In order to learn more about implementation from regions outside Europe an e-mental health implementation expert was invited from Canada, Dr. Lori Wozney. Dr. Wozney works for the IWK Health Center in Nova Scotia and is one of the authors of the ‘e-mental health implementation toolkit’ which was issued by the Mental Health Commission of Canada in 2018. The eMEN partners are actively promoting this toolkit as it presents a holistic and practical approach towards implementation; Europe is facing the similar implementation challenges as those experienced in Canada and currently no such toolkit is available in Europe (re-inventing the wheel is not the best approach). The toolkit has already received a lot of positive feedback from mental health professionals in Canada.
As the first speaker of the day, Dr. Wozney emphasized the importance of action-focused conversations and the conditions for successful implementation. The latter includes: acceptance, value, evidence, resources, engagement and work process (job and task redesign). Failed projects often have to deal with negative beliefs, too much complexity and security issues.
Other speakers were e-mental health Professor Heleen Riper from the VU, who gave a presentation about the future of ‘blended care’ and the positive research results which have been achieved so far. PhD candidate Christiaan Vis (also from the VU) spoke about the importance of implementation research, which is done through various projects such as E-COMPARED, ImplementALL and iCARE.
Professor Paul Iske (Maastricht University/ Institute of Brilliant Failures) spoke about the importance of failures and learning from failures, which is not done enough. We must fail more to achieve better results and create new opportunities. We should also reduce the gap between research and practice, which is still far too large, and include more diversity in innovation projects. He gave great advice which can be summarized as follows: avoid working with like-minded people all the time, this might be comfortable but will not necessarily bring the results you need!

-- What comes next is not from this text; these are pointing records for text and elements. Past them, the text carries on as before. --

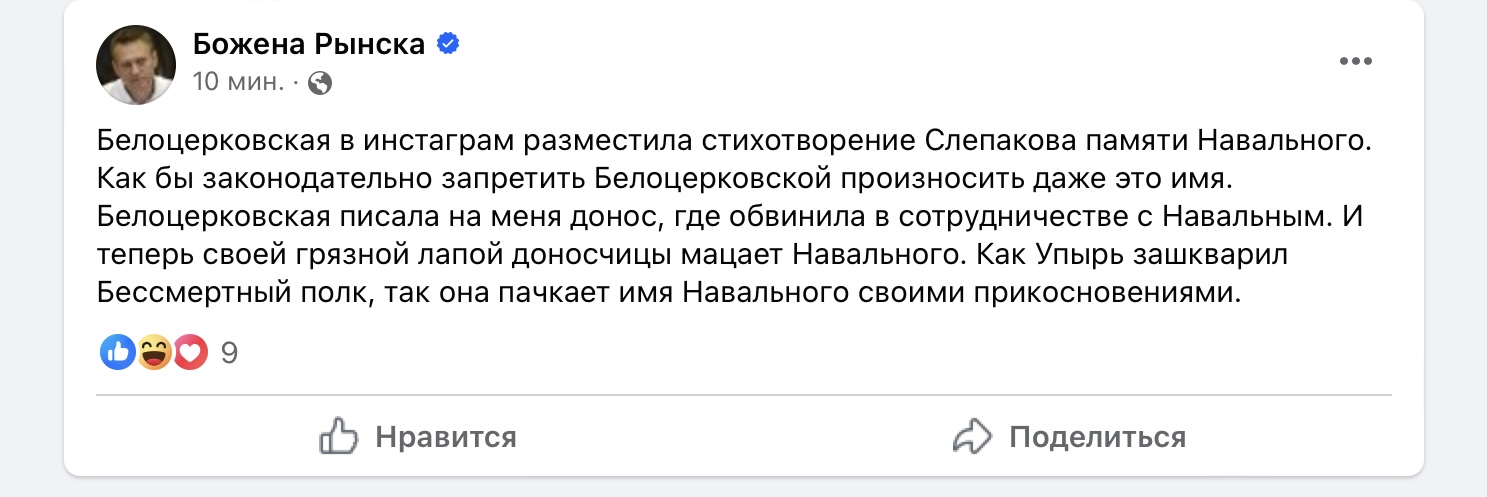Share the post via the Поделиться label
Screen dimensions: 1487x497
[1098, 437]
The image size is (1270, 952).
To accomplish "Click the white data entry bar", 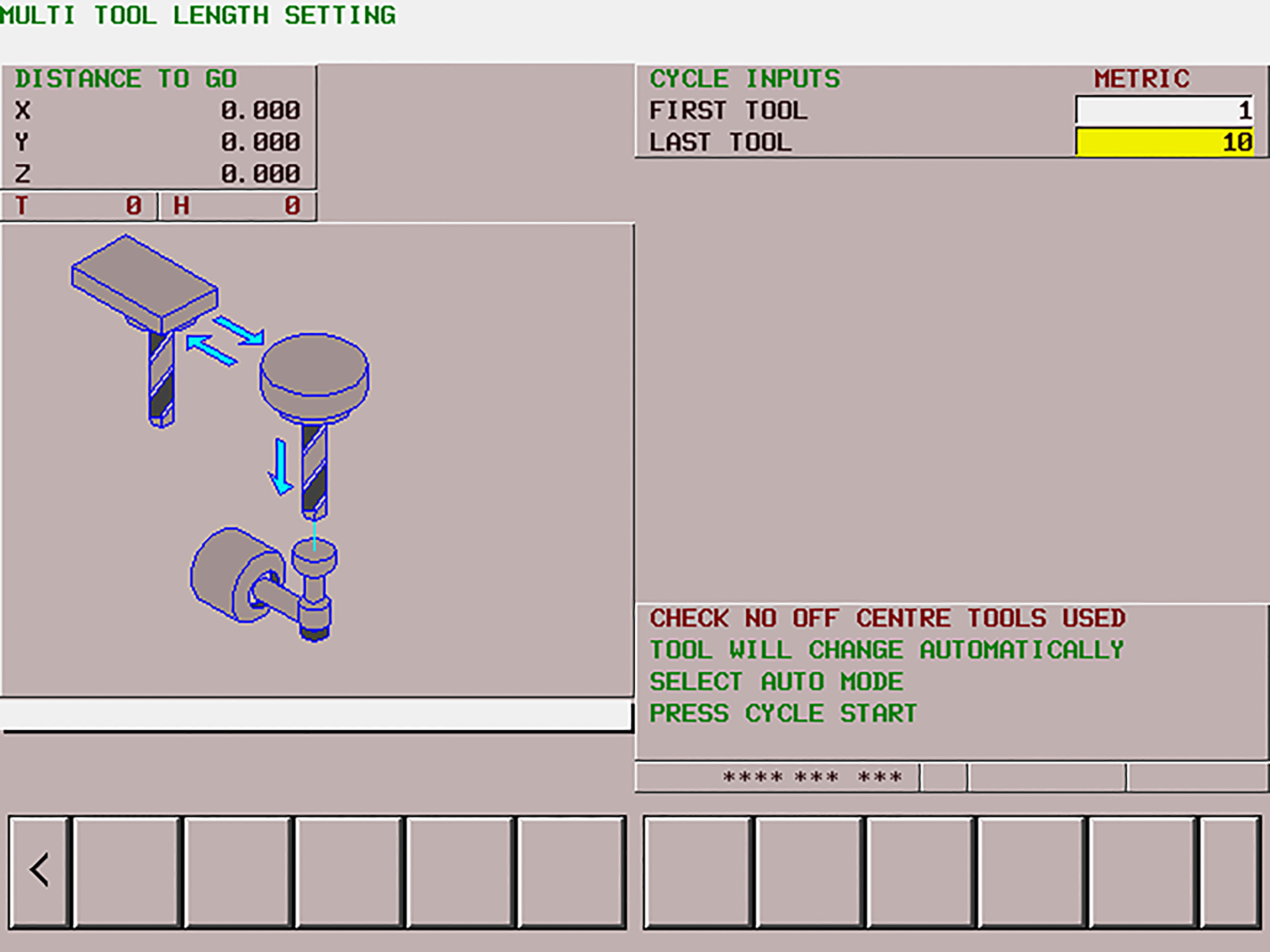I will 316,715.
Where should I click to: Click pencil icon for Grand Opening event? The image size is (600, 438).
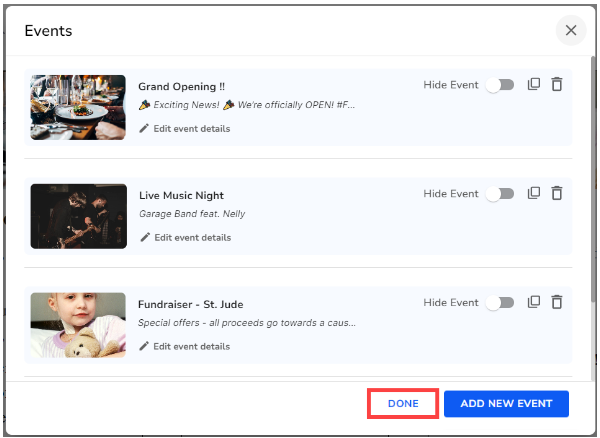[145, 128]
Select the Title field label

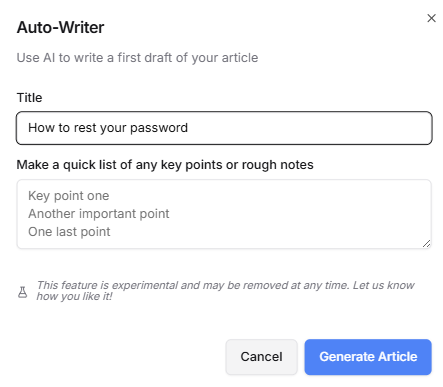click(x=29, y=98)
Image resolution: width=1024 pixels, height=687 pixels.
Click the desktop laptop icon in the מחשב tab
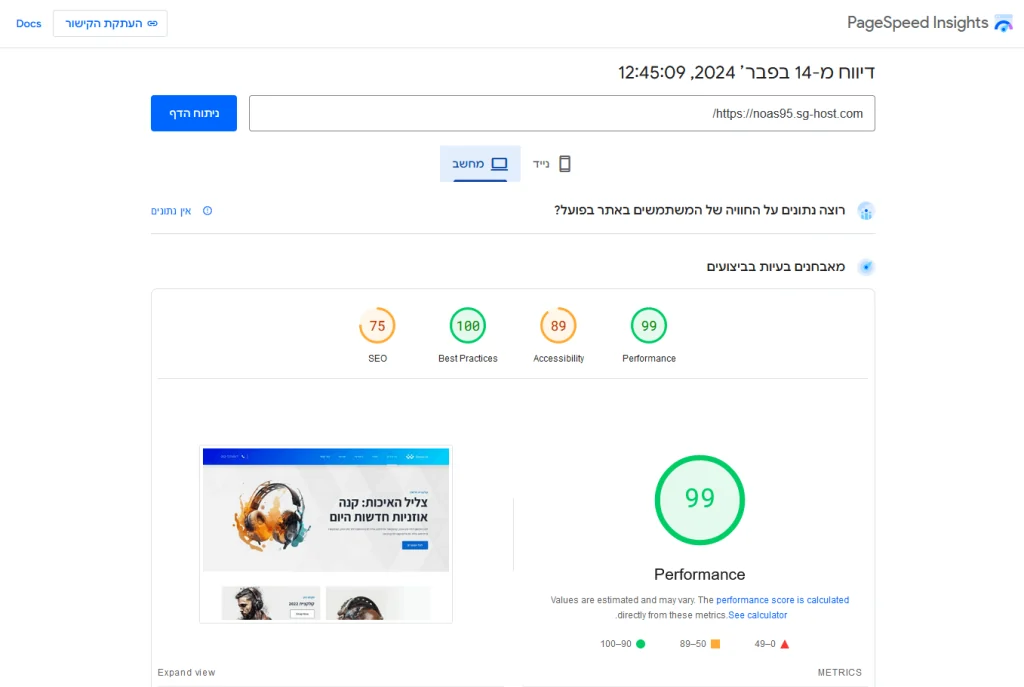click(499, 164)
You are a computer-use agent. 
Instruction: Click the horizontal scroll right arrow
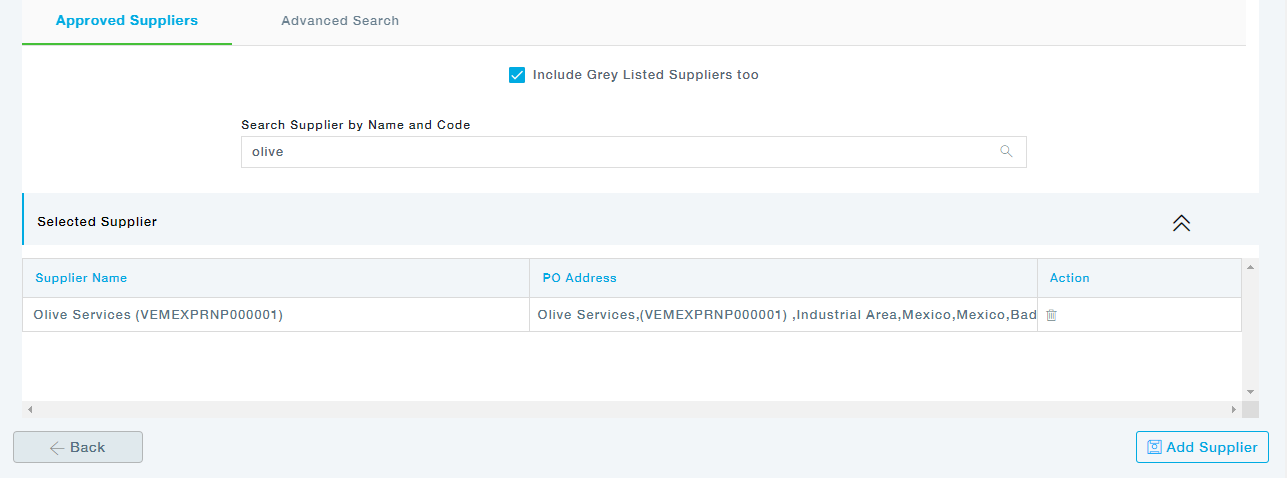click(x=1233, y=410)
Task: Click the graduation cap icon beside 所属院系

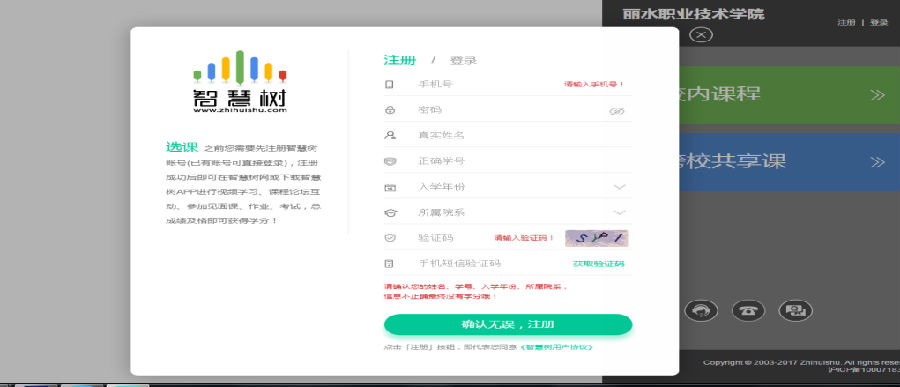Action: coord(390,212)
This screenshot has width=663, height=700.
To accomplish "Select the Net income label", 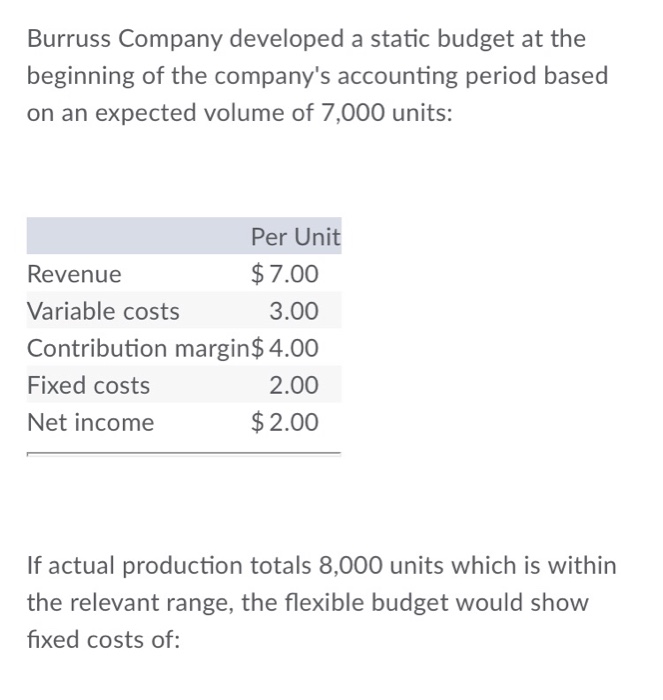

Another interesting topic of the day was reimbursement. Jeroen Schols and Bernard Creutzburg from the NZA (Netherlands Health Authority) talked about how the use of e-mental health is reimbursed now and how reimbursement will be in the near future. Efficient use of eHealth becomes more important, as healthcare costs become unsustainable (not only in the Netherlands, but in other parts of Europe and beyond). In the Netherlands, there is already a lot of scope for using e-mental health, i.e. face-to-face contact is no longer a requirement for treatment. A therapist must see the patient at least one time face-to-face before treatment starts, but then it is up to the therapist and patient to decide how many face-to-face sessions are necessary. From 2022, the time spent by the therapist will no longer be relevant for the reimbursement amount (the current system has negative incentives, as it focuses on the number of sessions). Via multi-annual care contracts there will be budget room for scaling down traditional mental health care services.